PROBLEM TO WORK ON » Up to and including the final line, retype each line of the records below, starting with the one that contains "Varemærker (563, 2053)".

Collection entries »

---*---

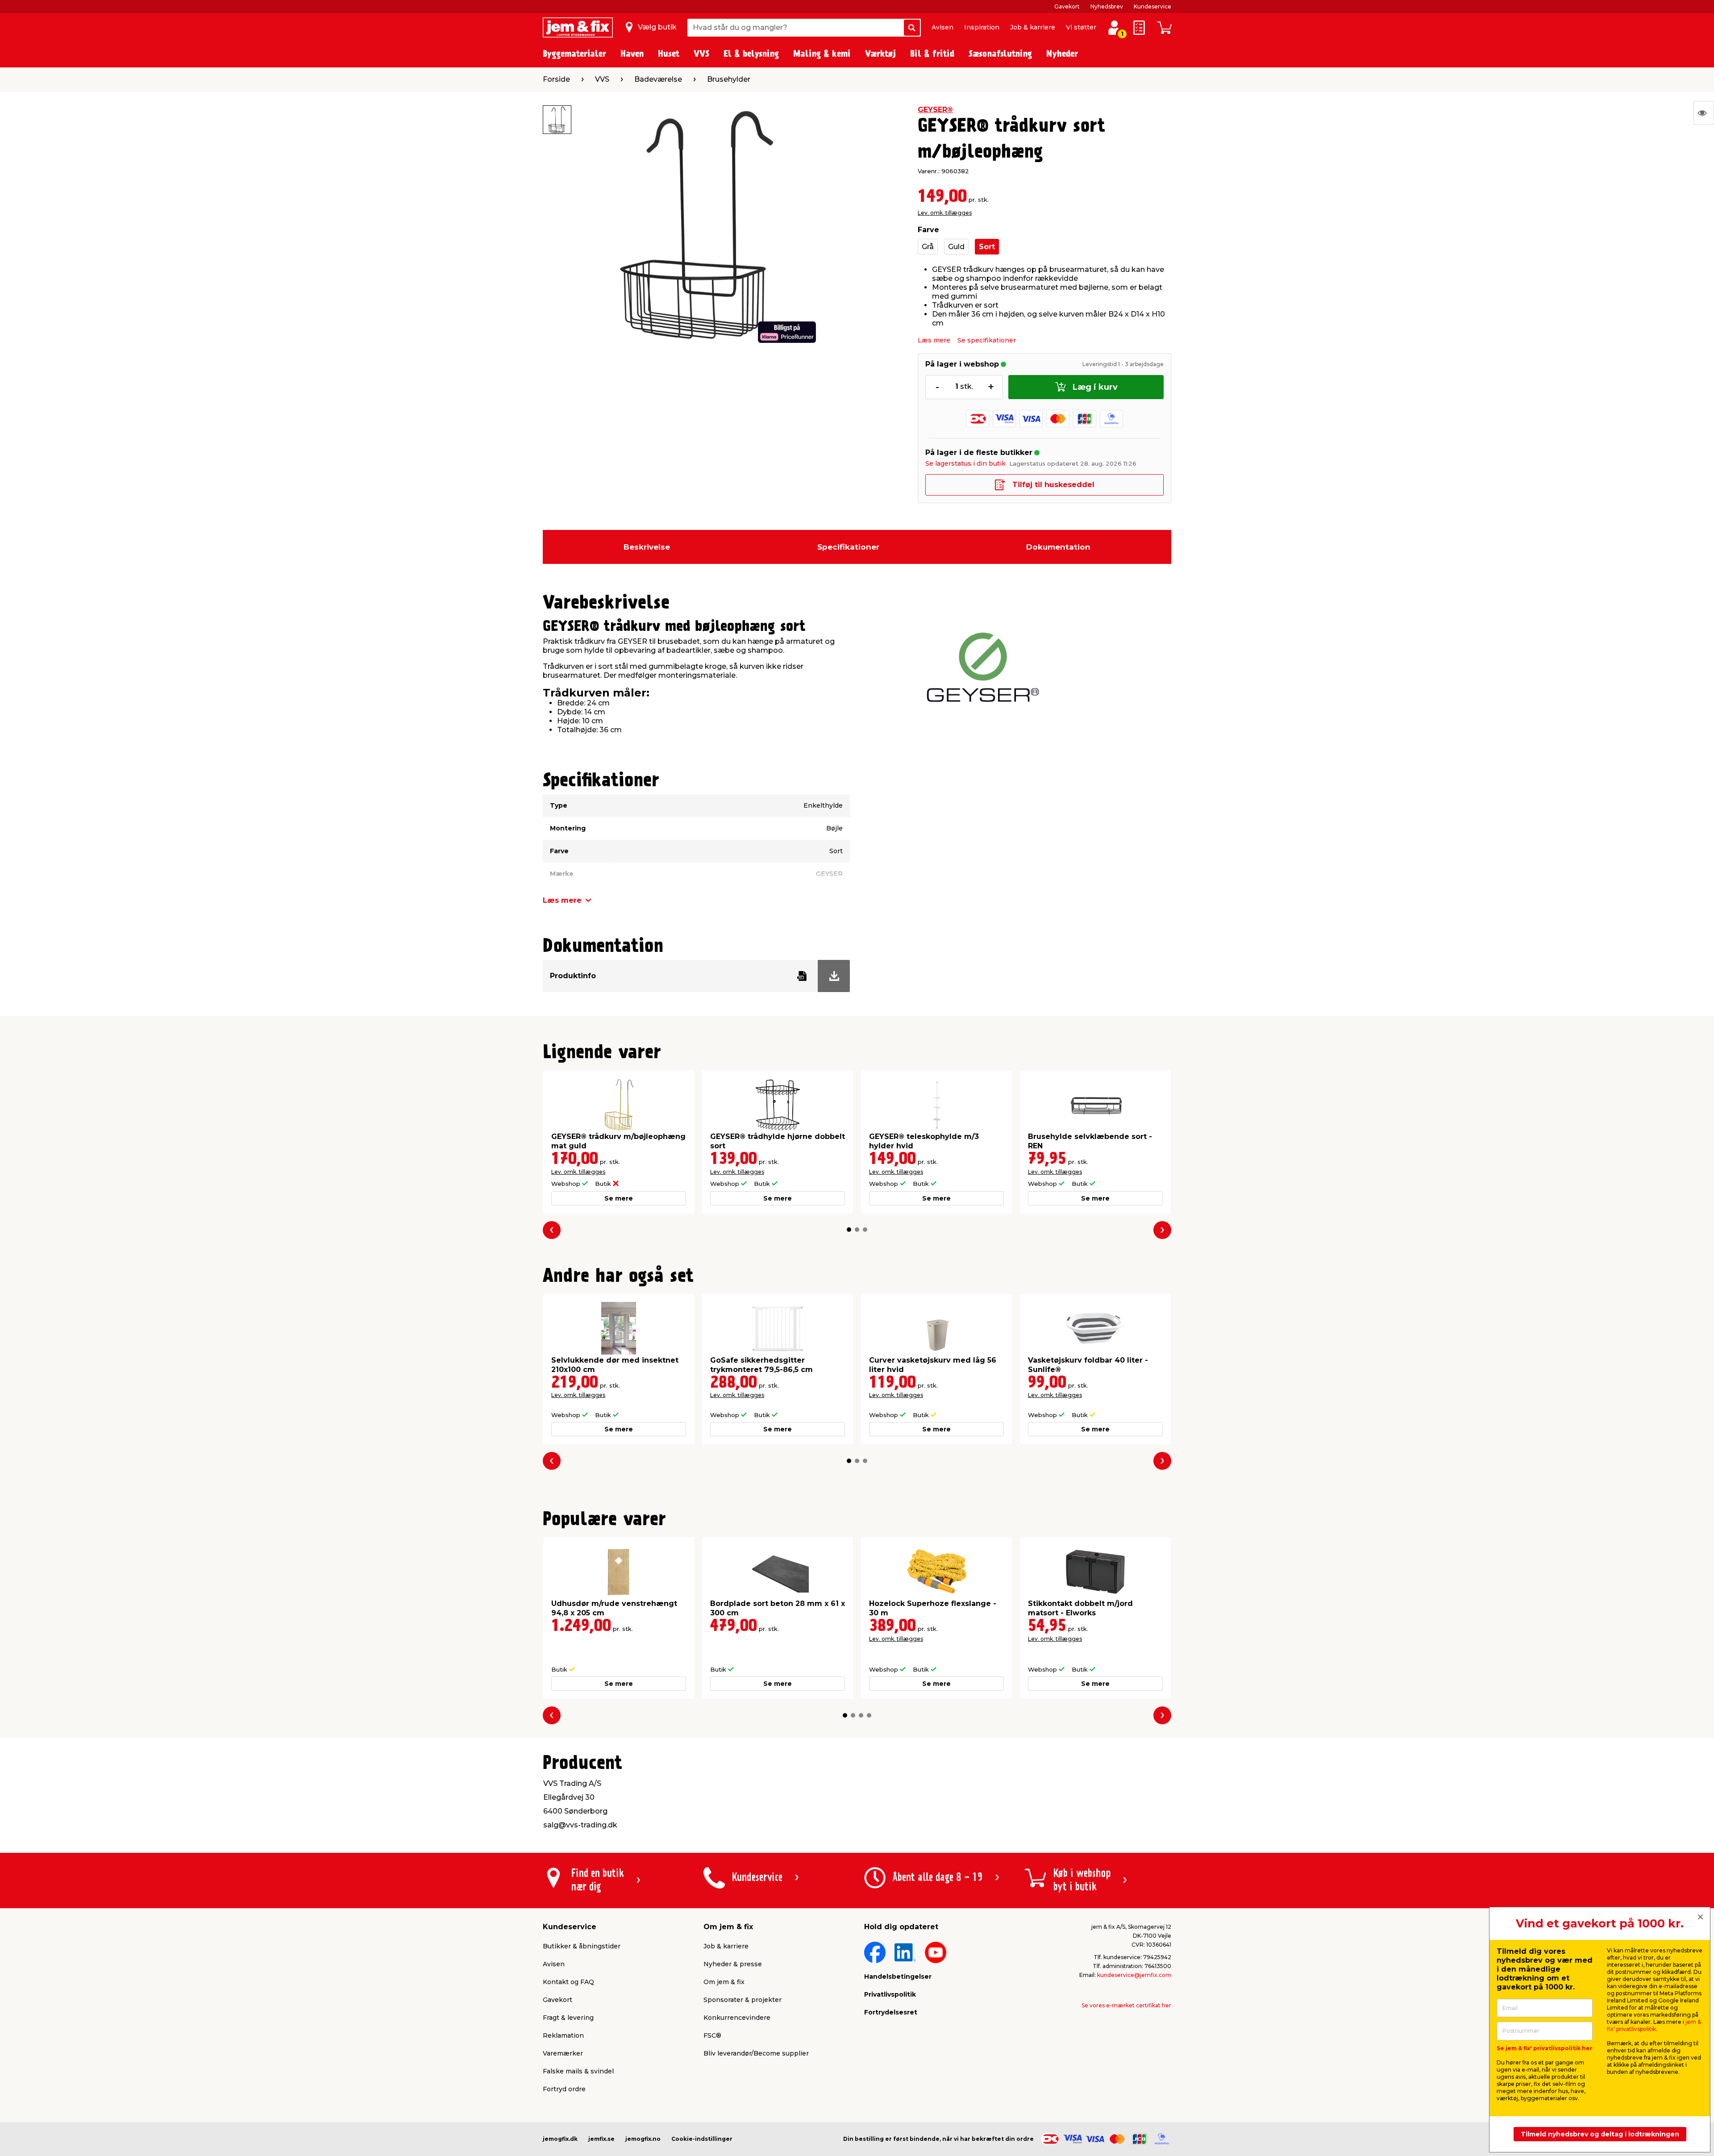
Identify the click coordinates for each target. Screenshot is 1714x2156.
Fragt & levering (568, 2018)
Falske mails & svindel (578, 2071)
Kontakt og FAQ (568, 1982)
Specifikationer (848, 546)
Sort (987, 246)
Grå (928, 246)
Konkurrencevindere (736, 2018)
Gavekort (1067, 6)
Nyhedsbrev (1106, 6)
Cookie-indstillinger (701, 2139)
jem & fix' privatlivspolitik (1654, 2025)
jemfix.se (601, 2139)
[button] (849, 1229)
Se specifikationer (986, 340)
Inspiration (981, 27)
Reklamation (563, 2035)
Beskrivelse (647, 546)
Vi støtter (1081, 27)
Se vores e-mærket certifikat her (1126, 2005)
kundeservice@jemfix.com (1134, 1975)
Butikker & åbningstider (581, 1946)
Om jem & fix (724, 1982)
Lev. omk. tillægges (945, 213)
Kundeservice (1152, 6)
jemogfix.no (643, 2139)
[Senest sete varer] (1703, 112)
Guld (956, 246)
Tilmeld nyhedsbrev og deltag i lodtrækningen (1600, 2134)
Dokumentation (1058, 546)
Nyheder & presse (732, 1964)
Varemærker (563, 2053)
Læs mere (934, 340)
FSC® (712, 2035)
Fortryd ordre (564, 2089)
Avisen (942, 27)
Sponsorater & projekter (742, 2000)
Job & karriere (1032, 27)
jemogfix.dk (560, 2139)
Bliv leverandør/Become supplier (756, 2053)
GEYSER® (935, 109)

---*---

ANSWER TO THIS EXERCISE »
Varemærker (563, 2053)
Læs mere (934, 340)
FSC® (712, 2035)
Fortryd ordre (564, 2089)
Avisen (942, 27)
Sponsorater & projekter (742, 2000)
Job & karriere (1032, 27)
jemogfix.dk (560, 2139)
Bliv leverandør/Become supplier (756, 2053)
GEYSER® (935, 109)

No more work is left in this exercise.